◆ Kutipan Halaman
>>>

Sekarang kita akan melihat kisah Hamzah, paman nabi yang masuk Islam dan pelajaran penting di dalamnya.
Sekarang Masuk pada Fase Masuk Islamnya Hamzah dan Umar Hingga Peristiwa Isra’ Mi’raj
Sikap kaum Quraisy dalam menyikapi dakwah Nabi shallallahu ‘alaihi wa sallam tidak hanya terbatas pada tidak menerimanya, tetapi lebih daripada itu, mereka mempersempit gerak Nabi shallallahu ‘alaihi wa sallam, bahkan mereka berusaha menghalang-halangi dan menyakiti siapa pun yang hendak mengikuti Islam dengan menggunakan berbagai cara. Usaha mereka untuk menyakiti kaum muslimin itu semakin hari semakin bertambah kejam, tidak hanya terhadap mereka yang memeluk agama Islam, tetapi kekejaman itu juga menimpa kepada istri dan anak-anak serta kerabat mereka. Situasi seperti itu akhirnya memaksa Rasulullah shallallahu ‘alaihi wa sallam dan orang-orang yang telah beriman beserta keluarga mereka mengungsi di Syi’ib Abu Thalib, mereka diboikot dan dikucilkan dari pergaulan dan tidak diberi bahan makanan.
Sesudah Nabi keluar dari pemboikotan itu, ujian dan kesulitan masih terus bertubi-tubi menimpa beliau; yaitu dengan meninggalnya paman beliau Abu Thalib, disusul dengan wafatnya istri tercinta, Ummul Mukminin, Khadijah radhiyallahu ‘anha, kemudian sikap penolakan dan kekerasan yang dilakukan oleh orang-orang Thaif, ketika beliau meminta dukungan mereka.

<<<

Catatan elemen antarmuka
>>>

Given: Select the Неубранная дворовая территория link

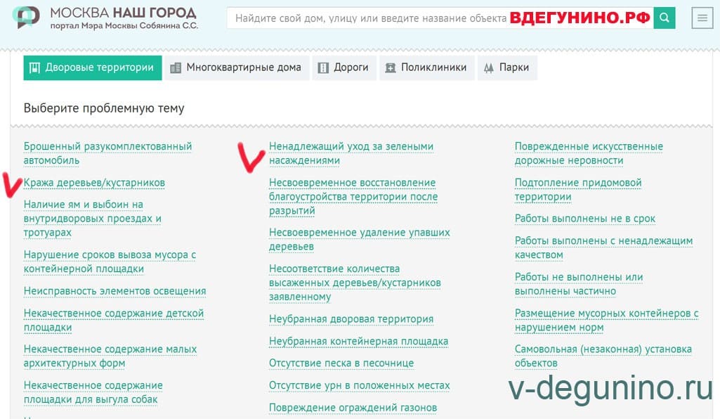Looking at the screenshot, I should click(351, 319).
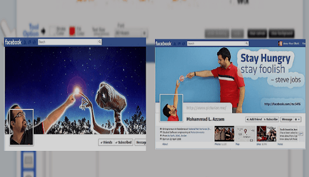The height and width of the screenshot is (177, 309).
Task: Open the gear dropdown next to Message
Action: (x=297, y=119)
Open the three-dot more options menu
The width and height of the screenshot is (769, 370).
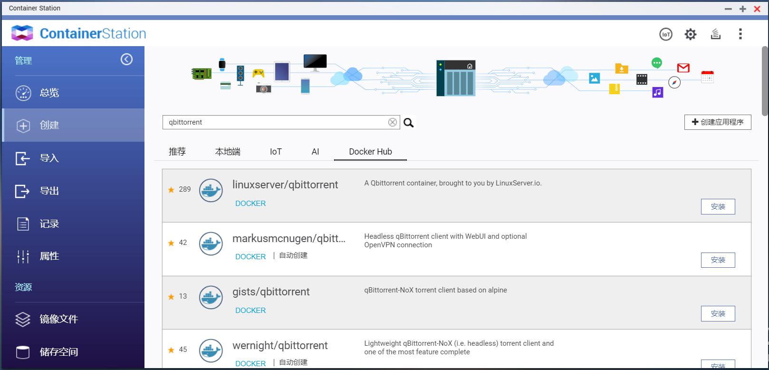740,34
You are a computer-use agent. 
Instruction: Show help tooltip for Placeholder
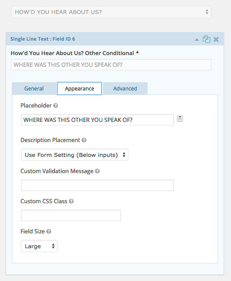56,106
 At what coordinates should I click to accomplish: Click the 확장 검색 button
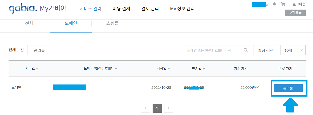266,50
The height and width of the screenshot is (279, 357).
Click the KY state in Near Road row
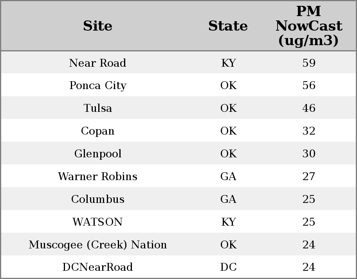(228, 63)
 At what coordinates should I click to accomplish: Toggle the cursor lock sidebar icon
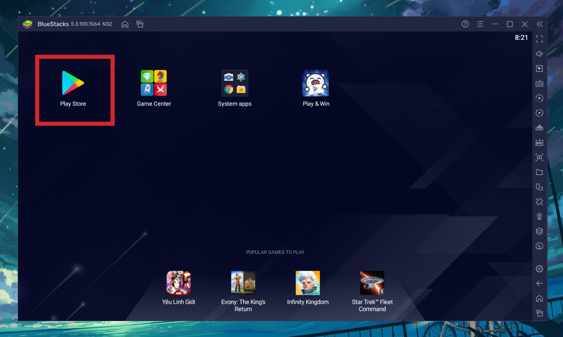click(539, 69)
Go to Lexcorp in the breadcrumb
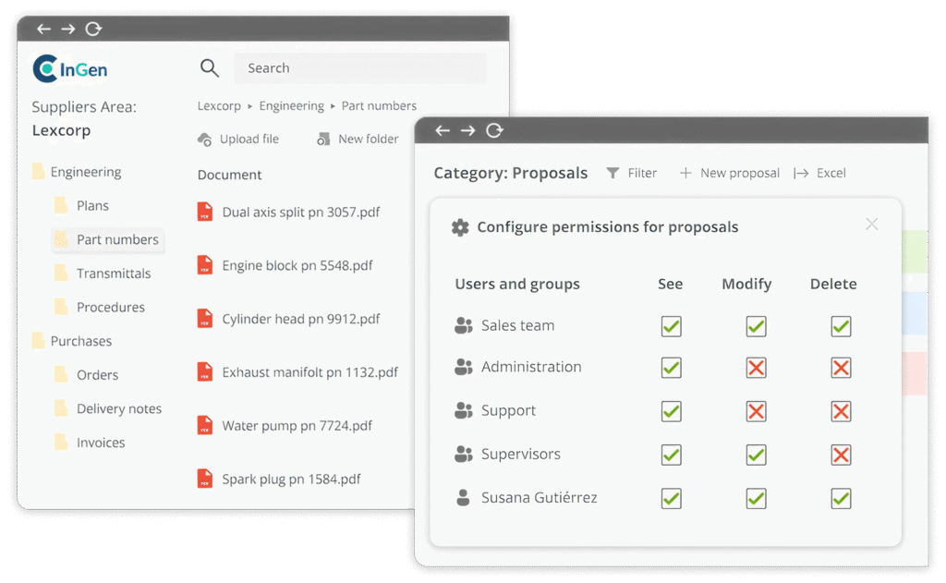 [x=219, y=106]
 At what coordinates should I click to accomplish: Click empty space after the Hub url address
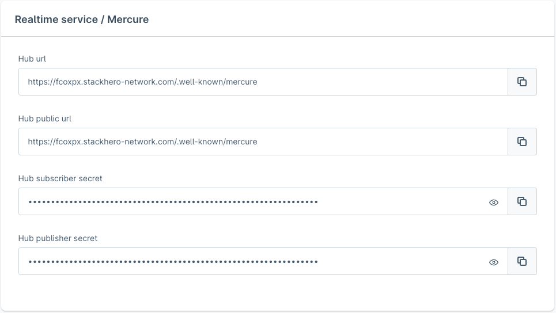(x=380, y=82)
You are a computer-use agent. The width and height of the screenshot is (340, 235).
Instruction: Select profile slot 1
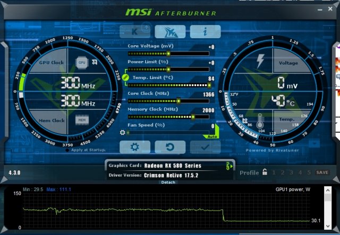click(x=274, y=172)
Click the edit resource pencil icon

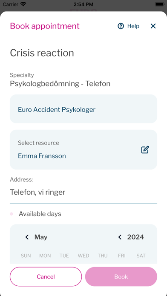pos(145,150)
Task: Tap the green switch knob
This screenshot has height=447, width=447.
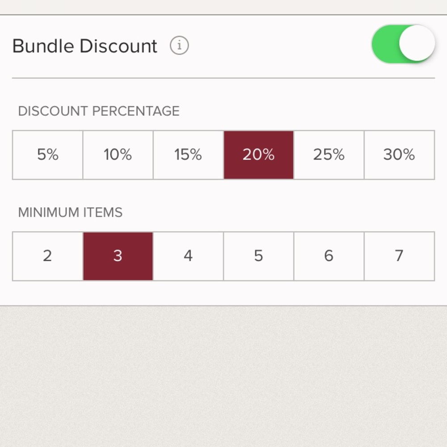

<<<

◆ Ketentuan Tugas
Perbarui bagian kutipan tentang kisah Hamzah di antara "Sekarang Masuk pada" dan "diberi bahan makanan.", termasuk kedua batas itu. Tuliskan kembali bagian tersebut dengan mengganti "kaum muslimin" menjadi "umat Islam".

◆ Jawaban Akhir
Sekarang Masuk pada Fase Masuk Islamnya Hamzah dan Umar Hingga Peristiwa Isra’ Mi’raj
Sikap kaum Quraisy dalam menyikapi dakwah Nabi shallallahu ‘alaihi wa sallam tidak hanya terbatas pada tidak menerimanya, tetapi lebih daripada itu, mereka mempersempit gerak Nabi shallallahu ‘alaihi wa sallam, bahkan mereka berusaha menghalang-halangi dan menyakiti siapa pun yang hendak mengikuti Islam dengan menggunakan berbagai cara. Usaha mereka untuk menyakiti umat Islam itu semakin hari semakin bertambah kejam, tidak hanya terhadap mereka yang memeluk agama Islam, tetapi kekejaman itu juga menimpa kepada istri dan anak-anak serta kerabat mereka. Situasi seperti itu akhirnya memaksa Rasulullah shallallahu ‘alaihi wa sallam dan orang-orang yang telah beriman beserta keluarga mereka mengungsi di Syi’ib Abu Thalib, mereka diboikot dan dikucilkan dari pergaulan dan tidak diberi bahan makanan.